The plot? Well, there were things that happened. Brad MacDaniels, the protagonist, does some various things, struggles against the emotional residue from the loss of his family, goes against his superiors time and again with always positive results (unrealistic), and ultimately saves the day. I would have liked to see more actual action, though. There was only one scene, during a flood on Mithra Gamma, in which I felt some tension, some fear for this guy that you’ve spend 300 pages building up in my mind. I wanted more of that, more danger, more real consequence for error. Plus, with a 5-year timeline for the spaceship in orbit, any “deadlines” always seemed rather nebulous and rather unimposing. Perhaps this could be better accentuated with some more pressing demands that ultimately impose greater stakes for the characters.

The characters – are rather shallow, all of them.
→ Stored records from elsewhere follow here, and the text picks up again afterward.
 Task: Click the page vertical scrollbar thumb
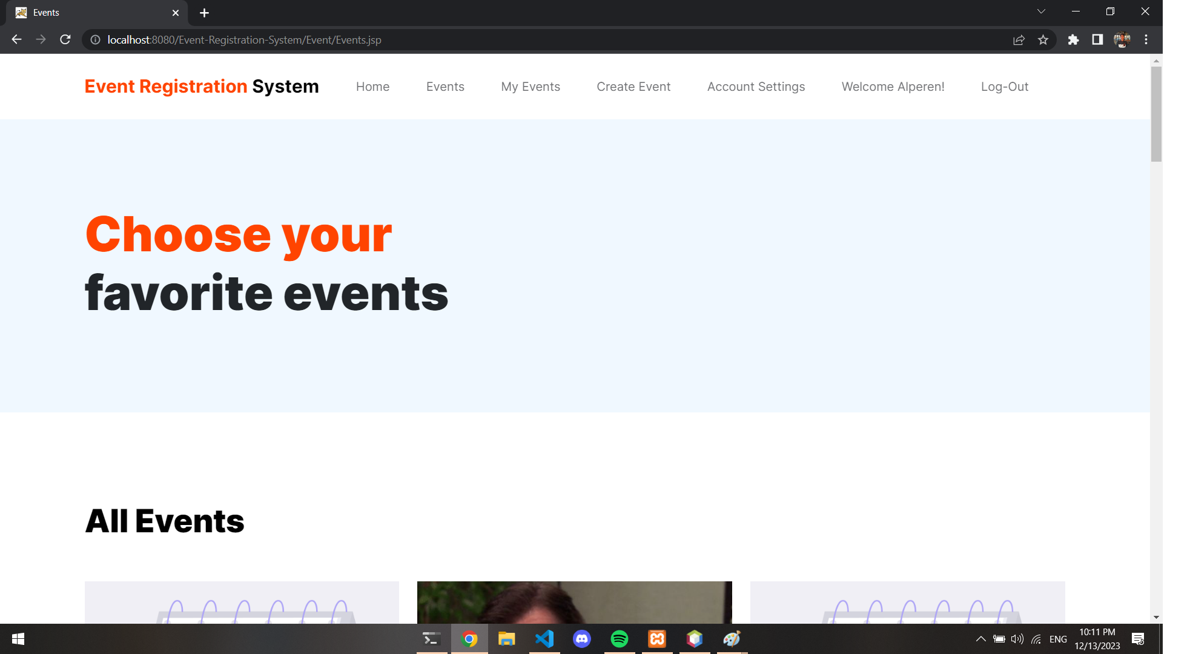[1156, 113]
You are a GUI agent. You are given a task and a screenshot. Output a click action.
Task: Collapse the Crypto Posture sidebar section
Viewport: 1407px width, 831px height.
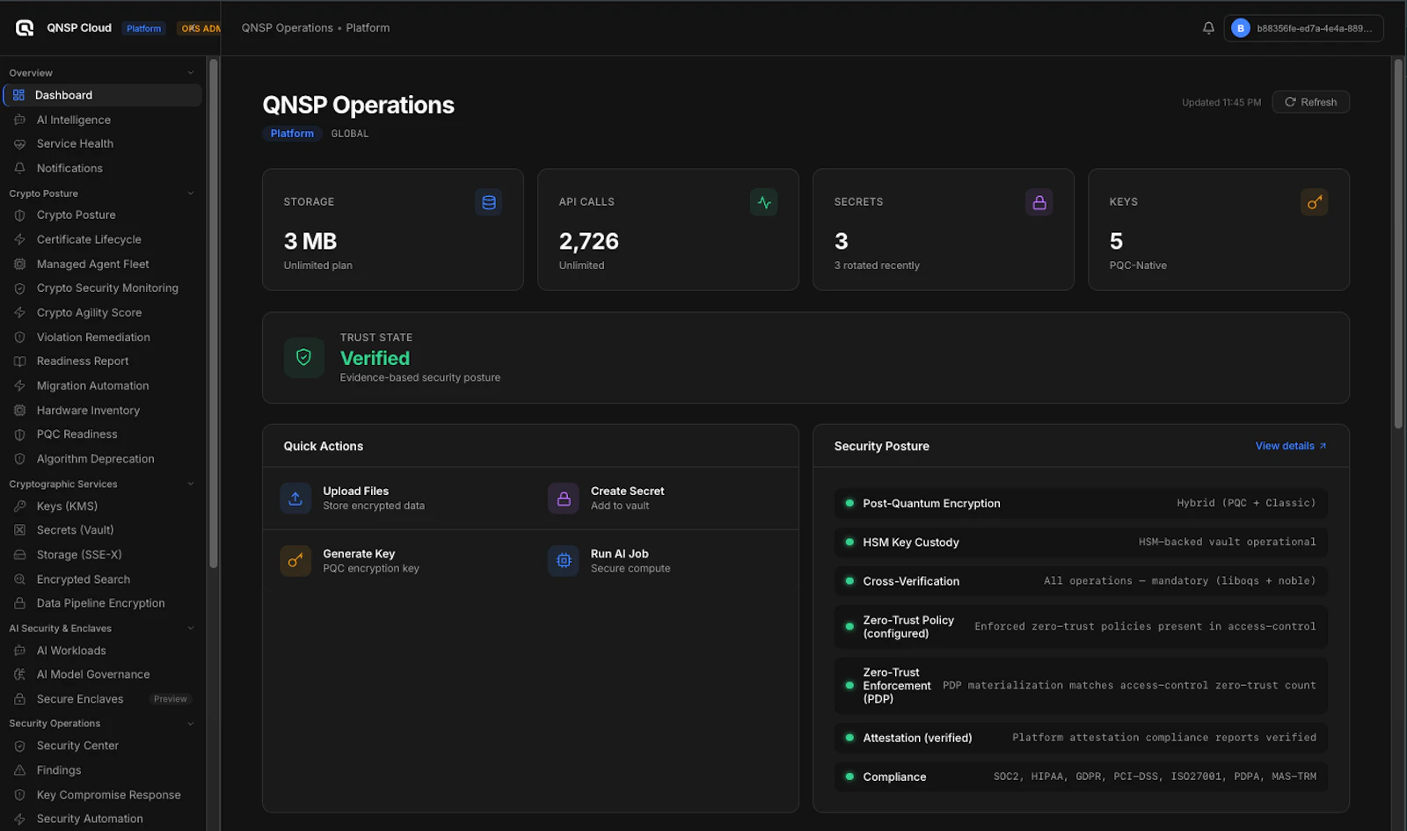coord(190,193)
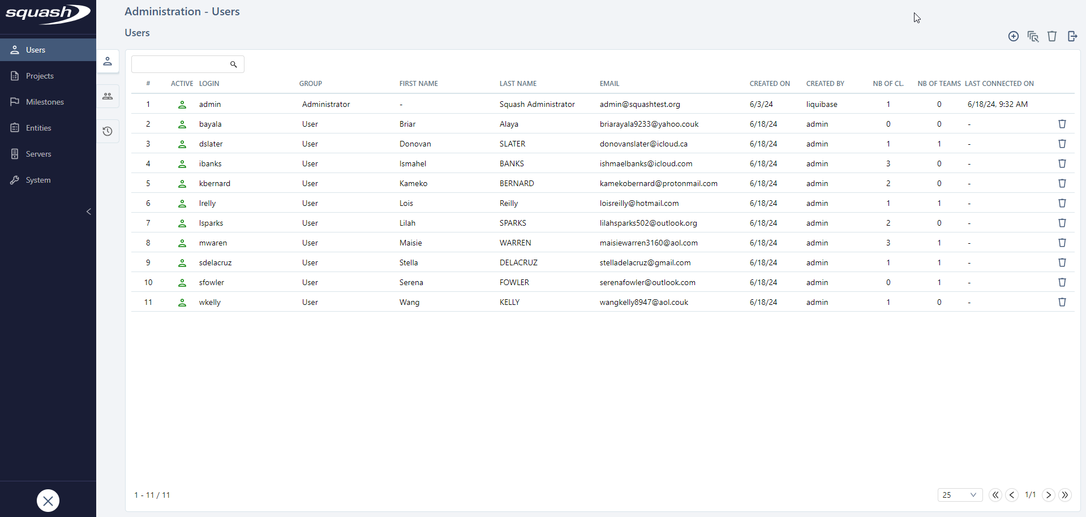Click the next page arrow control
This screenshot has height=517, width=1086.
1048,495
Brad is the naive, impetuous, internal-demon-battling young adventurer. Felicia is his companion then wife, herself drawn seemingly to simply accentuate him, rather than to provide a full person in her own right, without any kinds of desires or ambition other than for Brad and his body. Kosoff, the scientific research captain, is the big bad wolf, always scheming, always plotting to turn Brad’s discoveries either against Brad or for his own benefit. Even the humanoids of planet Gamma are stock figures,  “intelligent but subservient to religion” that has been done many, many times before. I think Bova missed an opportunity here for greater depth, for character arcs, that would have shown some changes and, ultimately, humanity rather than roboticism.
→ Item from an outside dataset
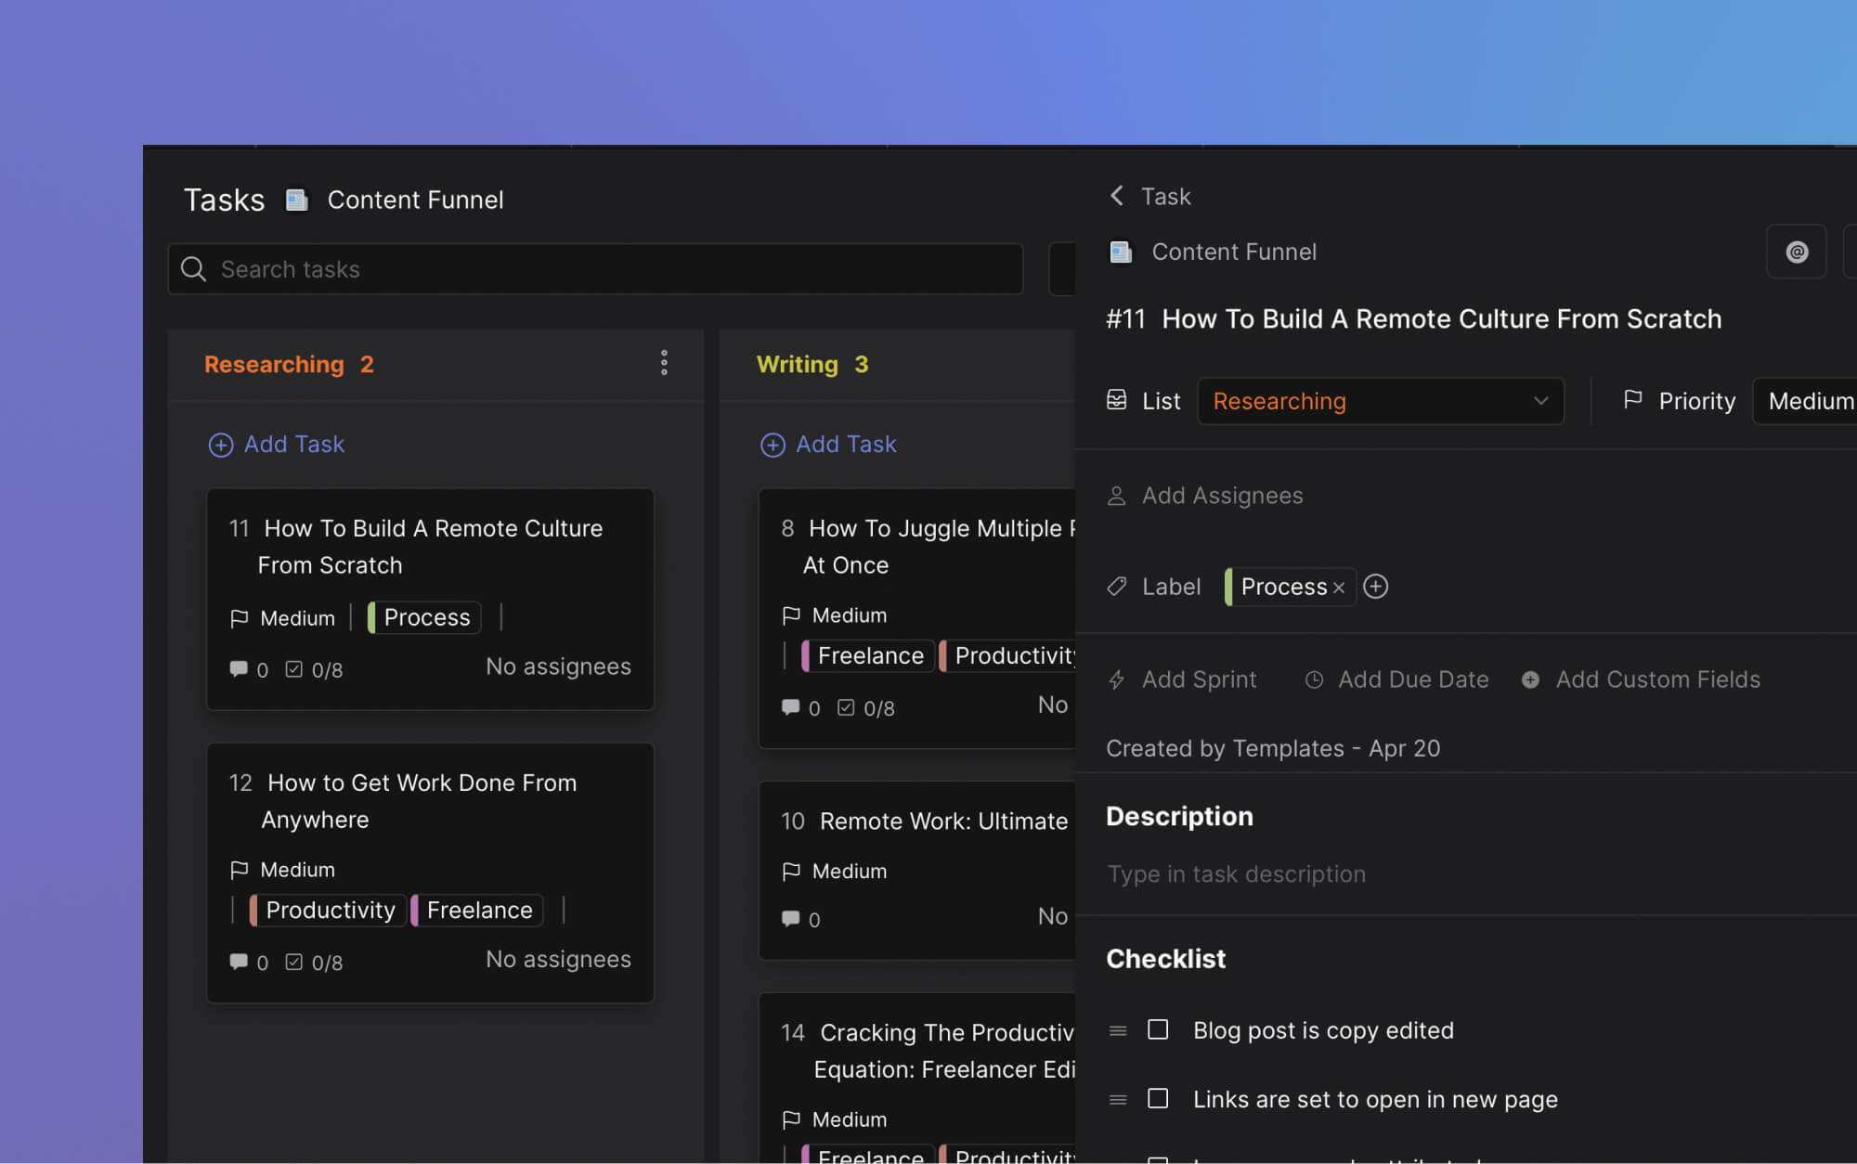The image size is (1857, 1164).
Task: Check 'Blog post is copy edited' box
Action: tap(1158, 1029)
The premise: Here is where I find the biggest failures of the book. Early on, Brad recognizes that the master computer, Emcee (MC), and the humans have become symbiotes. Neither can exist without the other. Unfortunately, the symbiosis between the predatory beasts of planet Beta and the prey humanoids on planet Gamma is left unidentified. Also left unexplored and unexplained is the parallelism between the Predecessors and the Sky Masters. Predecessors came to Earth, created New Earth and populated it with humanity, and gave those resultant humans vastly advanced technology. Sky Masters came to Mithra system’s Alpha, Beta, and Gamma planets, made vast changes therein (perhaps even so much as radically reorienting their biological systems), and then departed too. Are the Sky Masters the same as the Predecessors? Are either group completely benign, or simply manipulating the Earth system and the Mithra system for their own benefits? And what about the parallels between the interventions of hundreds of thousands of years ago and those that the Earthlings are doing on Alpha, Beta, and Gamma? So many potentials for true sci-fi understanding left unexplored.

Side note – I think that the distractions of the action on planet Alpha are less than helpful. They take up real estate on the page that would be better used to consider the debates listed above, and they don’t really add anything to any characterization or plot elements. Plus, the fact that the humans “save” the planet from destruction that is a million years off is rather flimsy. I think that it would have been better to just presume Alpha was uninhabited an therefore unimportant, devoting those hundred pages or so to the important intellectual debate only touched on above.

Ultimately, I enjoyed the book. It drew me on, it entertained me, it got me thinking (a little bit), but I was left unsatisfied. Like a moderate make-out session that just doesn’t get to the sex part. That’s it? I want more! You tease…

If this were Amazon.com, I’d give it 3 stars. A fun way to pass a few hours, but nothing I’d want to read again. 

For examples of good, intelligent sci-fi I do want to read again, think The Sparrow and Children of God by Mary Doris Russell, or the Hyperion series by Dan Simmons. Both of those treat interaction by humans and non-humans in a much more comprehensive, intellectually stimulating way.